The lollipop three-a-side headstock - parallel to the face of the fingerboard like a Fender, not back-angled - is likewise retained, although its face here is black, as opposed to the natural neck colour of the Masquerader, which offsets that inlaid Shergold badge even more effectively. Another difference is the plastic tuner buttons that are keystone-shaped here and also colour dependent: the Black finish has black buttons; the Blonde and Grey’s are cream. As before, these are rear-lock tuners with staggered height posts, necessary to create enough rear angle for the D and G strings behind the well-cut black Tusq nut.
Unlike the Masquerader, which uses a similar style three-saddle bridge that differs depending on its humbucking or Tele-style bridge pickups, here, just the one type is used: a cut-off walled Tele-style bridge, with a choice of through-body or top string loading. As before and in keeping with Telecaster style, we have three compensated brass rod saddles. Seymour Duncan pickups are a big draw at this price and they’re controlled by a three-way toggle switch on the upper shoulder and a simple master volume and tone circuit, the latter with a pull/push switch to engage a coil-split on the bridge pickup. The bridge humbuckers are direct-mounted to the body, but along with the controls, both neck pickups are suspended on the scratchplate, which seems to draw its inspiration from a Tele Thinline-meets- Deluxe. It’s a more standard plastic ’plate, too, not Bakelite like the Masquerader.
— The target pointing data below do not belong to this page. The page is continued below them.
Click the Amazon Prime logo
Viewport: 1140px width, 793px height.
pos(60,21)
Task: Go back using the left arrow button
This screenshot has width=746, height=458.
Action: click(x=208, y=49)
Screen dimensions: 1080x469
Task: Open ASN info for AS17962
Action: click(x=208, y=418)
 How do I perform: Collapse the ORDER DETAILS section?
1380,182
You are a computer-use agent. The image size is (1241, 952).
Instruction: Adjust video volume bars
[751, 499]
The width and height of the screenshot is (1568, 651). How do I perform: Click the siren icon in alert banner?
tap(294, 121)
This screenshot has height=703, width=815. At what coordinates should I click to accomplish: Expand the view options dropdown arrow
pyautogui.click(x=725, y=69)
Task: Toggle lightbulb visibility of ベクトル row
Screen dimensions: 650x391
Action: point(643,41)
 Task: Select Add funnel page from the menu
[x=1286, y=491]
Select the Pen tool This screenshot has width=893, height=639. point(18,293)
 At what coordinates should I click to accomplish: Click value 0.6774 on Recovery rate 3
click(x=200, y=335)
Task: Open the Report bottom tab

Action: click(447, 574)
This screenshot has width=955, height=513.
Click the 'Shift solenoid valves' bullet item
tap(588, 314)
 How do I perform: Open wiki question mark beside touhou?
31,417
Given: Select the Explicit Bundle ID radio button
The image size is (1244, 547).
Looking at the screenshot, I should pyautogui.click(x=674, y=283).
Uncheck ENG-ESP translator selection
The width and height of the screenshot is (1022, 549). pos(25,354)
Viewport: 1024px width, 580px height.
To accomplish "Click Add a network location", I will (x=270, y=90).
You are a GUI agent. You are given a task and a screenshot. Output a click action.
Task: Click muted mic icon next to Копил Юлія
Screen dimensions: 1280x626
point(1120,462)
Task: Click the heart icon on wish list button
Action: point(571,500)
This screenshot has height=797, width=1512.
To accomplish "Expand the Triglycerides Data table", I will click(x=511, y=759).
The side-mounded jack on a rugged chromed metal plate is retained, too, and we get those very nice, if small, Japanese turned aluminium strap buttons that really are going to need a couple of Grolsch bottle-top rubber washers in order to keep your strap on.
Feel and Sounds
The SP01 benefits from good clarity, although it seems a little rounder than the recently-released SP02, especially when we kick back to cleaner voicings, or you select the mix with the neck P-90. On its own, that neck single coil veers on the flubby side, but reducing the height of the poles and raising the whole pickup a little seems to improve things, and this proved our favourite, sound-wise.
We can’t help thinking that the bridge design and neck joint become quite key elements for the new Provocateurs, seemingly cleaning up some of the thickness compared with a Les Paul and adding a bit of Fender sparkle compared with a smoother-sounding SG style.There’s some Jr-like attitude here, too, perhaps a result of the direct-mount bridge humbucker, and the overall lively resonance is as valid for early-era Van Halen as it is for punkier drain-pipe drive.
We might be tempted to use a less vicious tone cap and experiment (or lose) the treble bleed circuit, but, hey, that’s a modding decision and in all honesty both of these models not only cover a lot of ground but definitely have their thing going on: a raw resonant power that takes a little taming (don’t forget that direct-mount bridge pickup really picks up handling noise at higher levels). Yes, the P-90/Pearly Gates combo sits very nicely in older, cleaner styles, but it’s when you up the wick a bit that these really seem to sing.
While no-one is pretending this is a UK-made guitar, it retains some of the quirky original Shergold DNA that’s been tastefully distilled by Patrick Eggle and the new Shergold team into a design that seems very current. This is very nicely made with plenty of retro-y, vintage vibe, and it’d be a perfect gigging tool whether you’re ‘on stage’ at your local boozer or higher up the food chain. This is a classy guitar with an eye on budget that feel, play and sound anything but.